Calvin Ayre Concedes Defeat

Calvin Ayre of Coingeek, the main player behind a minority chain-split from BCH to BSV, has effectively admitted defeat just about one week after the fork. Ayre says:

“It is CoinGeek’s opinion that the two chains are now so far apart and have such divergent plans ahead that there is just no path back to joining them.

We also no longer want the name Bitcoin Cash BCH as to us, Bitcoin SV is the original Bitcoin not the original Bitcoin Cash (whatever that even means).

We understand that having nChain no longer fighting with them over roadmaps was the single most important issue to the ABC side. nChain tells me they are happy to leave ABC chain alone if they enact replay protection and do a permanent split.”

Ayre backed threats of a 51% attack by Craig Wright’s nChain prior to the split. Such attacks never materialized nor were they attempted.

As many expected, they just wanted their own coin for whatever scheme Wright might be planning, but it has cost BCH dearly.

The coin has significantly fallen in price from circa $600 to $200 and while the network kept running fine throughout, services around it – like exchanges – have still not returned to normal operations.

Silliness from some exchanges that now list BCH as BCHABC or BAB – wherever the latter came from – has not assisted.

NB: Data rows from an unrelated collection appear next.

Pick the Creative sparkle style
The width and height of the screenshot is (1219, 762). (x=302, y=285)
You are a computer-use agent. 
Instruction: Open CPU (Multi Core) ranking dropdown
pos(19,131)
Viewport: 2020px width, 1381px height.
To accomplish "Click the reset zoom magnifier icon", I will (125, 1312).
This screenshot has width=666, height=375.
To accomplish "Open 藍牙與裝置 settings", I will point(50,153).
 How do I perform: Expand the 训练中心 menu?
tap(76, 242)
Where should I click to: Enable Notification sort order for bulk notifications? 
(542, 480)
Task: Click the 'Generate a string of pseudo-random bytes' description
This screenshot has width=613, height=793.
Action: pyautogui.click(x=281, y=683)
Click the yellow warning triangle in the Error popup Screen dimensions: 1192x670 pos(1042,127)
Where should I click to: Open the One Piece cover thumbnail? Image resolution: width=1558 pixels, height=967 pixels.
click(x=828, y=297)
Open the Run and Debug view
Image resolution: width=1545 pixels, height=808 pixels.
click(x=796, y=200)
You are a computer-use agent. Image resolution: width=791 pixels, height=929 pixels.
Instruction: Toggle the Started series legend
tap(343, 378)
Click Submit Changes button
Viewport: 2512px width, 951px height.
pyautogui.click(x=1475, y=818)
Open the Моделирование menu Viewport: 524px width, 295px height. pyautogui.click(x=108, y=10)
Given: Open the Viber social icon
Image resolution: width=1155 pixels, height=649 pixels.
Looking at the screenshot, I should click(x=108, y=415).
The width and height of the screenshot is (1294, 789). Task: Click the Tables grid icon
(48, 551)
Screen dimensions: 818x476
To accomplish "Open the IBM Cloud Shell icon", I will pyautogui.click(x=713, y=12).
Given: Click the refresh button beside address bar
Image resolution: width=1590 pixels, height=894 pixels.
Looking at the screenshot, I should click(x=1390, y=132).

Nor have the “leaders” in the Bitcoin Unlimited (BU) camp who could have and should have loudly apologized prior to the fork for giving Craig Wright legitimacy in 2017 through a collaboration on gigablocks.

So the BCH community did not show as a united front as they could have done, with it currently fully preoccupied with BSV rather than adoption or making peer to peer electronic cash anywhere near a reality.

As one side has now effectively said they’re happy to peacefully part their ways, that might change. They’re now however arguing about replay protection and who should implement it.

Usually it is the minority coin that does so because the minority coin is not yet integrated into the infrastructure. If BCH does, then wallets and so on would have to be sort of re-written.

That would be a lot of work for effectively no reason as BSV can just get on with it if they have the coding skills to implement replay protection.

Ayre has been mining Bitcoin Cash for quite some time so it is probable he has quite a few of them. Meaning one can imagine him becoming a lot more accommodative, but that remains to be seen.